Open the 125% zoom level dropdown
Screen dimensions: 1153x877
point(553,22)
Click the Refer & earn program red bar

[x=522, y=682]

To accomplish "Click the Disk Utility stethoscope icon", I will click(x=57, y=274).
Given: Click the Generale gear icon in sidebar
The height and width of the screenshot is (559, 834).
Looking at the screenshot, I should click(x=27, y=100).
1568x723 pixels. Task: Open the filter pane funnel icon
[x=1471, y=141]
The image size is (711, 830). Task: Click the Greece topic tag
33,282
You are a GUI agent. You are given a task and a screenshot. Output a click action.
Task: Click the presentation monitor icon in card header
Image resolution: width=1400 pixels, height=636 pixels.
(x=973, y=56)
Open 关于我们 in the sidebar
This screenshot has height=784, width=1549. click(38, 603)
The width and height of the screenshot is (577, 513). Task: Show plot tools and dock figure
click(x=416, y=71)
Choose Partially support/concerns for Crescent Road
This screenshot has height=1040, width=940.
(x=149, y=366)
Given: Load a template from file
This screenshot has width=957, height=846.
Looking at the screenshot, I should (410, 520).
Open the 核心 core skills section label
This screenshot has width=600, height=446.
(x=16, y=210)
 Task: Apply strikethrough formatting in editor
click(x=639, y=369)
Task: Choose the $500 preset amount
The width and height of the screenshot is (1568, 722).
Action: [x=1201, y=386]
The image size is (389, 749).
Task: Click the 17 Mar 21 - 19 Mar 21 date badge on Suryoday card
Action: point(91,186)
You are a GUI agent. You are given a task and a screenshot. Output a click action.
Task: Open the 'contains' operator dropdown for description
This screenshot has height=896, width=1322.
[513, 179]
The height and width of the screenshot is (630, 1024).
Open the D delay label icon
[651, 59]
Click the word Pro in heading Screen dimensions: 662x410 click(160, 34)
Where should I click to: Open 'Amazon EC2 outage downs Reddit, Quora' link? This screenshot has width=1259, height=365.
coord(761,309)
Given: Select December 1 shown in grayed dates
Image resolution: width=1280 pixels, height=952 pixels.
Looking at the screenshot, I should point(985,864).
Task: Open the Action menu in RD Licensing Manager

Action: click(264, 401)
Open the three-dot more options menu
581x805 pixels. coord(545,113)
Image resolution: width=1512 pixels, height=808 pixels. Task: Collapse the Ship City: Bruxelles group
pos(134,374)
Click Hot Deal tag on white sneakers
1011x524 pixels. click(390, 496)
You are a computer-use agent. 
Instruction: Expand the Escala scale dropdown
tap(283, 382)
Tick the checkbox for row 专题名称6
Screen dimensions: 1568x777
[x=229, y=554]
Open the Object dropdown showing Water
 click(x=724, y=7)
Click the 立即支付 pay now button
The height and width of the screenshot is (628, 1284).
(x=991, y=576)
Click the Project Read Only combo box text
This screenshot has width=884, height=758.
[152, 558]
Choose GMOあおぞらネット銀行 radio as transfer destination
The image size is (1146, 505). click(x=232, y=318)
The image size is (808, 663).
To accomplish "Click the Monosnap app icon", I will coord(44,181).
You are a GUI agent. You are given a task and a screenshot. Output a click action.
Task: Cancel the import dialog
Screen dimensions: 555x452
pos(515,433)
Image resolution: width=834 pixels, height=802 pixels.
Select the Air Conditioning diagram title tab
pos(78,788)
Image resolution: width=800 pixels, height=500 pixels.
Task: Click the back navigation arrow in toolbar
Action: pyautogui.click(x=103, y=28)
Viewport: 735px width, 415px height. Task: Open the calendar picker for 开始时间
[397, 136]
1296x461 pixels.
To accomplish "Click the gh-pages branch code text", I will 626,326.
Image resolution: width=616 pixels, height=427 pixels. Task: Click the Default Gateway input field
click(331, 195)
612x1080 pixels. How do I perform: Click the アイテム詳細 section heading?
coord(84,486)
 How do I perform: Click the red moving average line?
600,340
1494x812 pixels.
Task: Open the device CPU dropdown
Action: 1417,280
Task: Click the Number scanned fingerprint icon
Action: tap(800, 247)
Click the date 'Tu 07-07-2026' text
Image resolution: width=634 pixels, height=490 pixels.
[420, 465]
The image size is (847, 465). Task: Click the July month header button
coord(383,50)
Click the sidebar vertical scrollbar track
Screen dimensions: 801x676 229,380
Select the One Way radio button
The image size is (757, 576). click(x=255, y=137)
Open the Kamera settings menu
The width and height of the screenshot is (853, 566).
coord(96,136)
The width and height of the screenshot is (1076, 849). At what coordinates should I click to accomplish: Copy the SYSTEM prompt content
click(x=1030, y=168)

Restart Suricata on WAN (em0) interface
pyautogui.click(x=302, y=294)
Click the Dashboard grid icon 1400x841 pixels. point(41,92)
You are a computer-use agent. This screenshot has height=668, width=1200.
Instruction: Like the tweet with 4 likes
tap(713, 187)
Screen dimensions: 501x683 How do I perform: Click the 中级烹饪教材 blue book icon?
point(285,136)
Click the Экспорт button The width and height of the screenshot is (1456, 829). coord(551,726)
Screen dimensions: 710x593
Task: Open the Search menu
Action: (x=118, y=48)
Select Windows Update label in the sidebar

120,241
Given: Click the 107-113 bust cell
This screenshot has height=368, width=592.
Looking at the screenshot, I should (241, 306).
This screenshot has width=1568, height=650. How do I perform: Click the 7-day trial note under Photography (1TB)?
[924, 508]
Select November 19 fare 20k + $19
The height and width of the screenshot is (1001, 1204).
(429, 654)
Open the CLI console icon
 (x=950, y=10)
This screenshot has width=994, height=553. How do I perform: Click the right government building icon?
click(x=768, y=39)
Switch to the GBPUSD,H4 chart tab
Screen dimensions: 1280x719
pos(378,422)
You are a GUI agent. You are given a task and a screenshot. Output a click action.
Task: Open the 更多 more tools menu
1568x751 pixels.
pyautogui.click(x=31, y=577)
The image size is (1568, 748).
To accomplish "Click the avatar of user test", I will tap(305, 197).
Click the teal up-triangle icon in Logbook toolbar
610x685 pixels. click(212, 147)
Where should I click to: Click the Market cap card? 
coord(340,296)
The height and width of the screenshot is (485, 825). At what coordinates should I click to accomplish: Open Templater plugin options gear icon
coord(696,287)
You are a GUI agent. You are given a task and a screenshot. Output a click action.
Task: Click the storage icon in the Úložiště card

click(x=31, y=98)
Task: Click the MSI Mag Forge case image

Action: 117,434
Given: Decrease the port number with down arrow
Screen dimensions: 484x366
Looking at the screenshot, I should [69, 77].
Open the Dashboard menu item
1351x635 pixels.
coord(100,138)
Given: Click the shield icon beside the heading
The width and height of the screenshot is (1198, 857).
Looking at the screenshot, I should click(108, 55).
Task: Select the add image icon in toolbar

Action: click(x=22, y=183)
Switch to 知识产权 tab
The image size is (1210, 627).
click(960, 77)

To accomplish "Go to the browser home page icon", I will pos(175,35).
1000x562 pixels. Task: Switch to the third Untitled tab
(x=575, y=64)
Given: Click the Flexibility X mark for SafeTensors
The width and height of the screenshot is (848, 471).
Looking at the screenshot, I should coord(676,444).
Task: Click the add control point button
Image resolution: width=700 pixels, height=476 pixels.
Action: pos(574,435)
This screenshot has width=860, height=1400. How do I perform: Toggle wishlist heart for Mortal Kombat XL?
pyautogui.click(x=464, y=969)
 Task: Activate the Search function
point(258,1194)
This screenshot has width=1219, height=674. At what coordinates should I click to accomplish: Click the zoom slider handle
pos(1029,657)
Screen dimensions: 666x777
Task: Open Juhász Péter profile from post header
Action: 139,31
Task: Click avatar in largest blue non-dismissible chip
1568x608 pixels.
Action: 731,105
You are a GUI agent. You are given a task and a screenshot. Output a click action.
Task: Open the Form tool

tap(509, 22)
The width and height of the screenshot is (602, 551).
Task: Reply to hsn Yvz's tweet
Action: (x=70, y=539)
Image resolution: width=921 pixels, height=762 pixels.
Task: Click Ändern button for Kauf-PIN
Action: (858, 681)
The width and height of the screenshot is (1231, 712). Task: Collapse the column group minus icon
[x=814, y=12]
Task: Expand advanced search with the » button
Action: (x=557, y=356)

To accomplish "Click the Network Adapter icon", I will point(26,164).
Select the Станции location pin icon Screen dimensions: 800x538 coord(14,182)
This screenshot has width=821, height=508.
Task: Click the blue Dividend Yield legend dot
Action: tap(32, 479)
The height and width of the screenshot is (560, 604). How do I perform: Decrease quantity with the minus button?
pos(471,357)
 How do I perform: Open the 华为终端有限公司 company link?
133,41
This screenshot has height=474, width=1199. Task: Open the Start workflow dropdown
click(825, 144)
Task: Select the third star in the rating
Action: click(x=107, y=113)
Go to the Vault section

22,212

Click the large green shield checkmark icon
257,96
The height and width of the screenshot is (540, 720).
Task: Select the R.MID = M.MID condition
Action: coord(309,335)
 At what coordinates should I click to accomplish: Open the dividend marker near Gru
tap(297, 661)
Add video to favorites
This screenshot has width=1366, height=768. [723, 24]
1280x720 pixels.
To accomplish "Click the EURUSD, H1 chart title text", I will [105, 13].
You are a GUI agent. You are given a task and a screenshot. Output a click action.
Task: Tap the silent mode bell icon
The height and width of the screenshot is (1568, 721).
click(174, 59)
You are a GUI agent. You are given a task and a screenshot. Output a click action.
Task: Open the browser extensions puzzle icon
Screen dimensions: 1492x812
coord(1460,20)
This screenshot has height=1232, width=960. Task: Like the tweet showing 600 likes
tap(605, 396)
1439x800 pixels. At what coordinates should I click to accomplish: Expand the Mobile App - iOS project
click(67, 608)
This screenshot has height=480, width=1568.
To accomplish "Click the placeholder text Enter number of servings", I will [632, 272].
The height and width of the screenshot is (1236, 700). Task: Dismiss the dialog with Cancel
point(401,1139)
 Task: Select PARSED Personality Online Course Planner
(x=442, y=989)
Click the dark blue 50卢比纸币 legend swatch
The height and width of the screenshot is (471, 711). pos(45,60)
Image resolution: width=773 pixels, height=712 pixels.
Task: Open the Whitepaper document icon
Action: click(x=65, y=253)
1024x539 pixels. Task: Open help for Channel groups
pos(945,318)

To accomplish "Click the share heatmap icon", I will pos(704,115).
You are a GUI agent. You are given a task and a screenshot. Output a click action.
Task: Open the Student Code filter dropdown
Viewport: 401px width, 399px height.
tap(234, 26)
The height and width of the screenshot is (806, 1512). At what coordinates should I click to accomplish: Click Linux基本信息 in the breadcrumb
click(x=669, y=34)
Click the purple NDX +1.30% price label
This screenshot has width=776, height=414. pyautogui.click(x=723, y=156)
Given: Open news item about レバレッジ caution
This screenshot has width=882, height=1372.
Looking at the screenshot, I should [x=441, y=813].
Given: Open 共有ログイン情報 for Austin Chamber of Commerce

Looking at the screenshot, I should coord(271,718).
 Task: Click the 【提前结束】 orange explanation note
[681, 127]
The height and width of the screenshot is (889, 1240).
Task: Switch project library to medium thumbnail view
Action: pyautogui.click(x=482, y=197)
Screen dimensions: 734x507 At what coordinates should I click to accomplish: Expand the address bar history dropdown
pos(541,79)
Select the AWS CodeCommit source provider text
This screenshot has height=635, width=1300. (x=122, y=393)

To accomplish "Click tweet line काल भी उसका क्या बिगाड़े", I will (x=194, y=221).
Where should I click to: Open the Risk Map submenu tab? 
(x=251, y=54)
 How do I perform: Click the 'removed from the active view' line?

+++++

## Task
Check every line of the records above for the string "avatar". Copy those that hold it.

## Output
To accomplish "Click the avatar of user test", I will tap(305, 197).
Task: Click avatar in largest blue non-dismissible chip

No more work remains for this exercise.